# Converting Raw Data (JPEG/PNG) into a Dataset

1. Images are saved in x.pickle, labels (the name of the directory the images are in) are saved in y.pickle
2. Both are save as Numpy Arrays
3. x has a shape of (n, IMG_SIZE, IMG_SIZE, 1) where n is the total number of images
4. y has a shape of n

Data Directory File Structure:

## Static Variables and Initialising Directories

In [1]:
import matplotlib.pyplot as plt, numpy as np 
import os, random, pickle
import cv2                              #Image library
from tqdm import tqdm                   #Progress bar library

# directories
DATADIR = "dataset/stairs2"
CATEGORIES = ["curved", "negative", "straight"]

# static variables
IMG_SIZE = 299                           #Img of size (IMG_SIZE by IMG_SIZE)
randseed = 21                           #Pseudo Random Number Generator Seed
greyscale = True                        #Choose Whether to Convert RGB Image into GreyScale Image

## Parsing Training Images

In [2]:
training_data = []

def create_training_data():
    for class_num, category in enumerate(CATEGORIES):  

        path = os.path.join(DATADIR,category)                   # Creating the file path
        for img in tqdm(os.listdir(path)):                      # Iterate over each image per image file
            try:
                img_array = cv2.imread(os.path.join(path,img))  # Convert to array
                new_array = cv2.resize(img_array, (IMG_SIZE, IMG_SIZE))  #Resize to normalize data size to N x N
                training_data.append((new_array, class_num))    # Add this to our training_data
            except:  # To keep output clean
                pass
            

create_training_data()

100%|██████████| 1178/1178 [00:01<00:00, 1006.68it/s]
100%|██████████| 1063/1063 [00:02<00:00, 417.68it/s]
100%|██████████| 912/912 [00:00<00:00, 980.63it/s] 

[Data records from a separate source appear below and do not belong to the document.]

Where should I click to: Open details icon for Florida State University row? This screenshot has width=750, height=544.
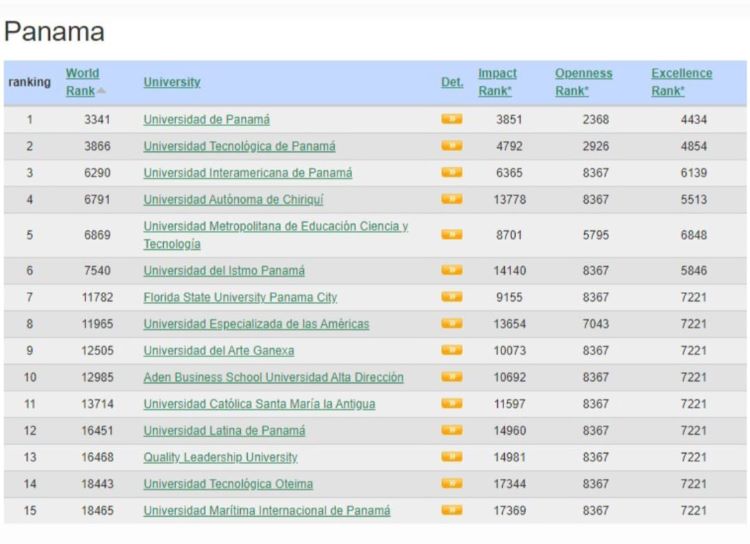click(x=452, y=297)
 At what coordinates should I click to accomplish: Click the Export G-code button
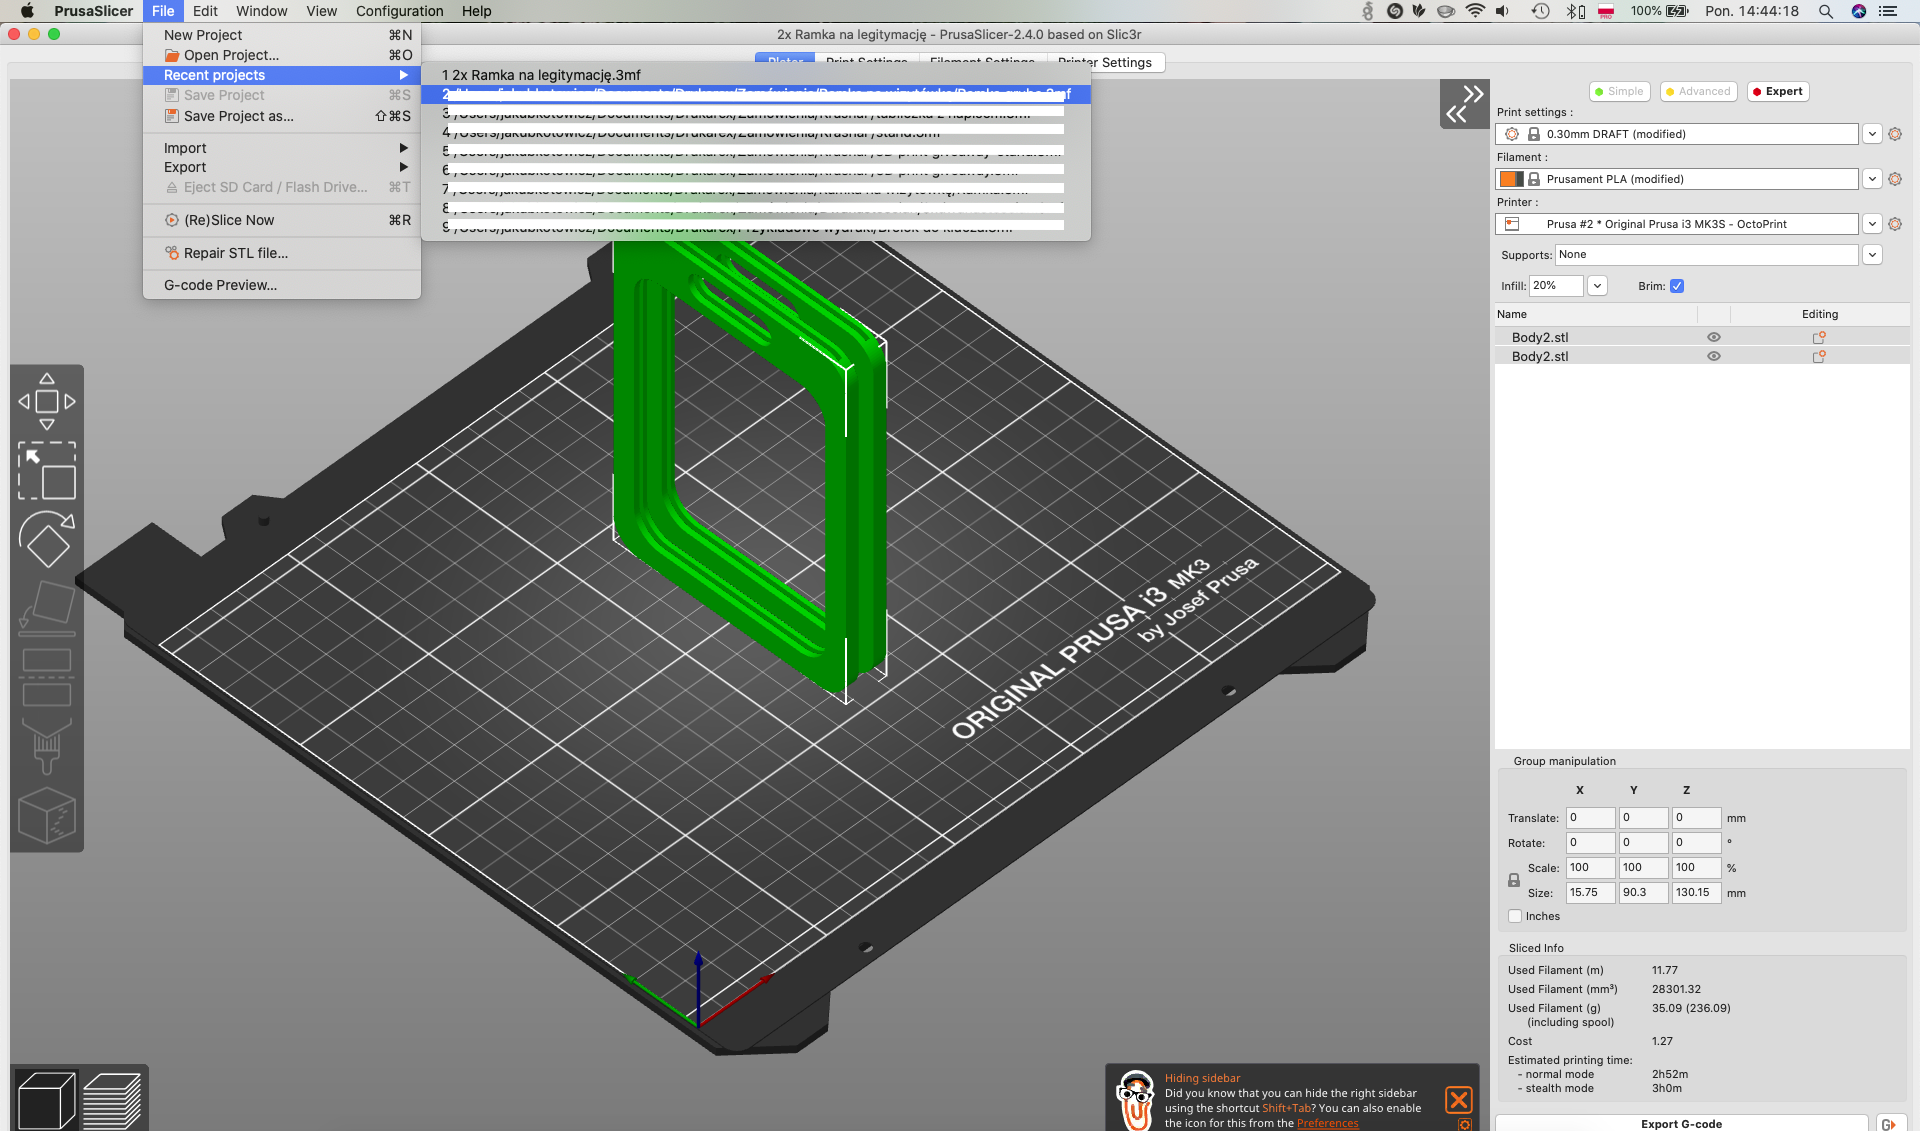1681,1123
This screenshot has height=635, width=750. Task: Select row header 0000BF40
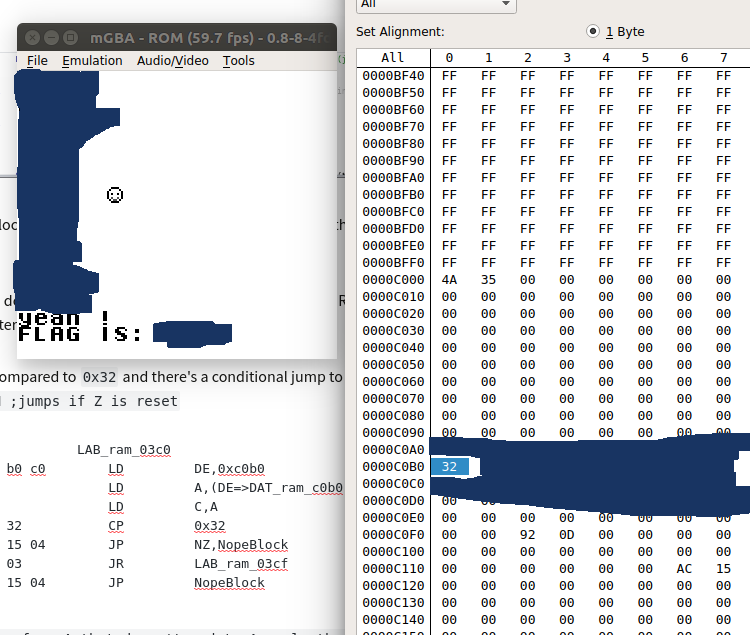[393, 76]
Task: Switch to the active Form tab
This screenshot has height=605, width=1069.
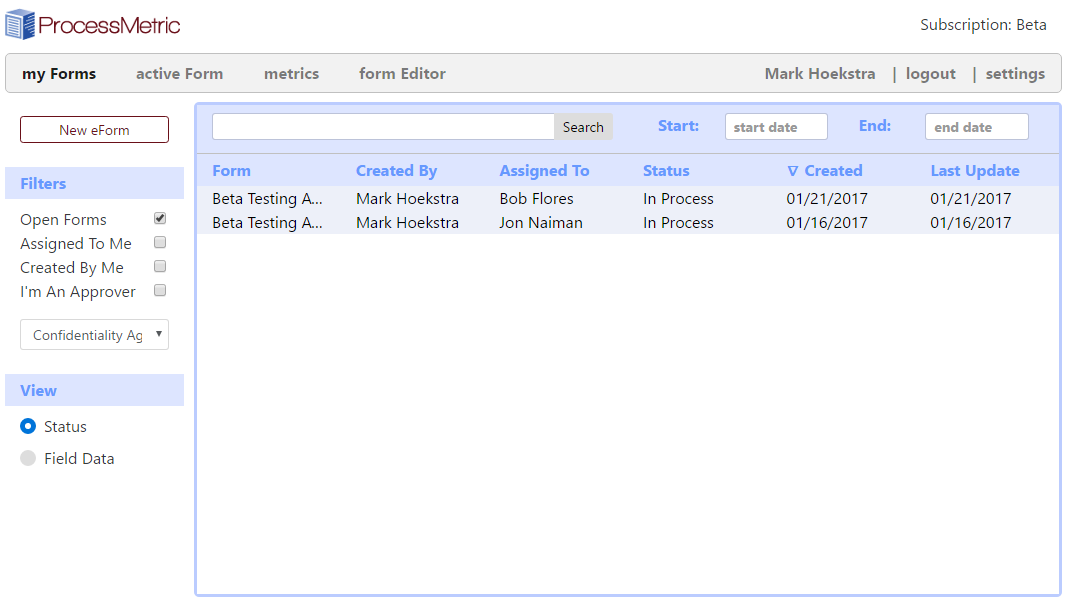Action: click(x=179, y=73)
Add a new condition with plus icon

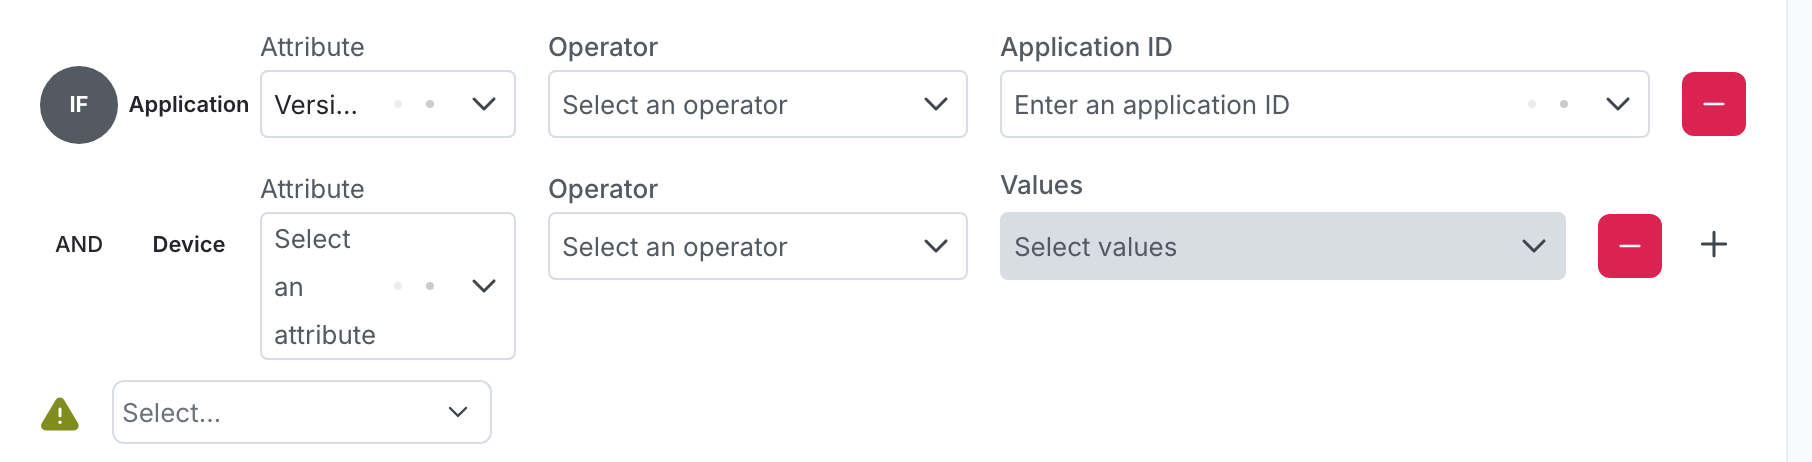tap(1714, 245)
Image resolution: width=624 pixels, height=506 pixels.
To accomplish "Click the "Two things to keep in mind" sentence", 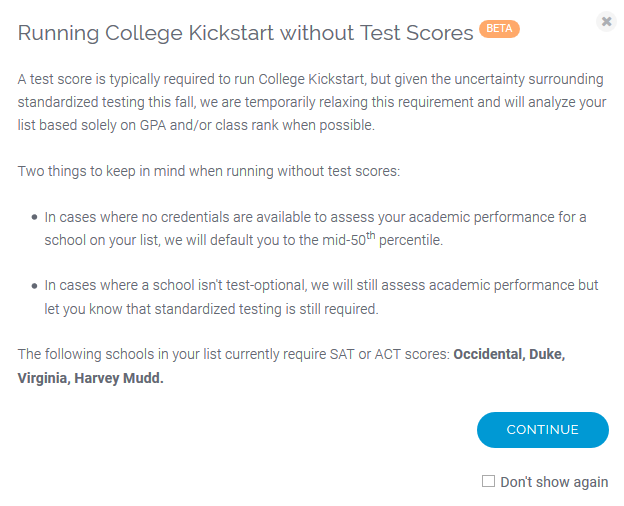I will (209, 171).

## Writing Training Images to Pickle Binary Files

In [3]:
#Random Shuffle Training Data
random.seed(randseed)
random.shuffle(training_data)

#Write Training Data to Lists
x = []
y = []

for img,label in training_data:
    x.append(img)
    y.append(label)

#Converts RGB into Greyscale
if greyscale == True:
    x = np.array([np.average(i,2) for i in x])
    x = np.resize(x,(len(x), IMG_SIZE, IMG_SIZE, 1))

#Output to Pickle Files
y = np.array(y)
pickle_out = open("x.pickle","wb")
pickle.dump(x, pickle_out)
pickle_out.close()

pickle_out = open("y.pickle","wb")
pickle.dump(y, pickle_out)
pickle_out.close()

print("Dataset Conversion Complete")
print("Number of Training Examples (M)", len(training_data))

Dataset Conversion Complete
Number of Training Examples (M) 3147